Hi Thank you for the reply ...I know nothing about electrics so this sounds expensive meanwhile  is this causing more damage while it is doing this????
I have tracked down a man who repaires them in Wales somewhere David Brannon Leisure electronic repaires ? anyone used them??


----------



## ChrisInNotts (Jun 2, 2014)

http://www.acpasion.net/foro/archiv...uales/Schaudt_Electroblock_EBL99_G_Ingles.pdf

You can download the manual/wiring schematic from the above.  The mains warning light is fed from the 12V feed from the main charging relay in the Electroblock.  I don't see how there can be 12V there without it plugged in.  Thus, may be a relatively cheaper fault with the display unit.  Is your battery charging OK on hookup?  

Keith


----------



## jeffmossy (Jun 2, 2014)

Have you disconected the leisure battery and left it for about 15min,then reconect it,sometimes it resets everything,worth a try....


----------



## wendywo (Jun 2, 2014)

The Hymer was standing on the drive on 12v we leave it on trickle charge from the solar panel and both liesure and cab battery show well charged?but I noticed the 240v light was on?

I have not been in the Hymer for awhile so not sure how long it has been like this then as i stood there the light flashed on and off  and there was a clicking noise from around the eltro box then the clicking noise stopped and the light stayed on 240v and is still on.

I hooked it up to mains and the panel showed it was charging I then unhooked it and the 240v light went out but then came back on and is still on.

I will try and take a look at the wiring diagram thank you for your help...


----------



## Robmac (Jun 2, 2014)

Have you spoken to the dealer who sold you the van? I believe you only bought it recently.


----------



## wendywo (Jun 2, 2014)

jeffmossy said:


> Have you disconected the leisure battery and left it for about 15min,then reconect it,sometimes it resets everything,worth a try....


Thank you I will give that a go


----------



## wendywo (Jun 2, 2014)

Robmac said:


> Have you spoken to the dealer who sold you the van? I believe you only bought it recently.

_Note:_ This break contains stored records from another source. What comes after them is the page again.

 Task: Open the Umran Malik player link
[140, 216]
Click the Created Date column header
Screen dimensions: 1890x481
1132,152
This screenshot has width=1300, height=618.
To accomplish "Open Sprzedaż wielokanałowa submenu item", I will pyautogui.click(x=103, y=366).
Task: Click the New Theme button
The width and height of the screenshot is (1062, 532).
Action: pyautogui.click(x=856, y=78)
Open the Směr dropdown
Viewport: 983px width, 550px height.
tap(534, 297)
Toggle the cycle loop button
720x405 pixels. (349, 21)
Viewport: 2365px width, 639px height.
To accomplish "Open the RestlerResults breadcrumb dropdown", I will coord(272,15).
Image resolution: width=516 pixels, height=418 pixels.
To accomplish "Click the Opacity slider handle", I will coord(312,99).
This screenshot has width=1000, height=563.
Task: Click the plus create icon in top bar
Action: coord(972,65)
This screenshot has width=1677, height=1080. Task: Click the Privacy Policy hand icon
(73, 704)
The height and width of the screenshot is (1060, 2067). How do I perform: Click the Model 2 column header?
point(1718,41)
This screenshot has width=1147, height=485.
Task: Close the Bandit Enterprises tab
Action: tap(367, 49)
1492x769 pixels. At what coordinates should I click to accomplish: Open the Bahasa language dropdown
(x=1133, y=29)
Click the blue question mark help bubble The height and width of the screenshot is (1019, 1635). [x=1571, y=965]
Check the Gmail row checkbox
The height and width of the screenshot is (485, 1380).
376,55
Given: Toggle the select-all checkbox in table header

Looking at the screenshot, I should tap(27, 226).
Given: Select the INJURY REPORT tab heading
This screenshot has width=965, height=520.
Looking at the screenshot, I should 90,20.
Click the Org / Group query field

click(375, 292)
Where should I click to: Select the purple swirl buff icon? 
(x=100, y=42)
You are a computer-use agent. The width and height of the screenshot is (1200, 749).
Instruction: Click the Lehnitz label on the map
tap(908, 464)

I bought it privately... thanks anyway


----------



## Robmac (Jun 2, 2014)

My mistake. Good luck with finding a solution.


----------



## ChrisInNotts (Jun 2, 2014)

Its worth trying to see if its charging.  If something is clicking in the Electroblock this must be a relay.  Given that the charge LED is fed from the feed to the charge relay that suggests to me that somehow 12V is getting to the charge relay which is causing the clicking and the charge light coming on.  It may just be a failed diode but it does look like you will need to get it looked at as it may well be discharging battery continuously.

Keith


----------



## Tezza33 (Jun 2, 2014)

I posted a link to a manual on another thread, elektroblock manual , it might not help you but if you look on the elektroblock View attachment 23015View attachment 23016
#5 (not block 5 that is a spare connector) is the connector for the control panel, unplug it and plug it back in making sure it is tight, mine wasn't and caused my 12v low battery alarm to come on and trip the relay even though I had full batteries, bad connections can cause most of the electrical problems we get, I use a spray from Maplins to clean all mine
If you email Udo.Lang@schaudt-gmbh.de and explain it to him he will help if he can, he speaks better English than me as well


----------



## wendywo (Jun 2, 2014)

tezza33 said:


> I posted a link to a manual on another thread, elektroblock manual , it might not help you but if you look on the elektroblock View attachment 23015View attachment 23016
> #5 (not block 5 that is a spare connector) is the connector for the control panel, unplug it and plug it back in making sure it is tight, mine wasn't and caused my 12v low battery alarm to come on and trip the relay even though I had full batteries, bad connections can cause most of the electrical problems we get, I use a spray from Maplins to clean all mine
> If you email Udo.Lang@schaudt-gmbh.de and explain it to him he will help if he can, he speaks better English than me as well



Thank you the batteries are both well charged... the 240v light is still on??? even though the 12v battery  power button is off where is that power coming from I am not hooked up
so what is powering the little light on the panel?? is it comming from the engine battery?? the solar panel keeps that on a trickle charge and the leisure battery.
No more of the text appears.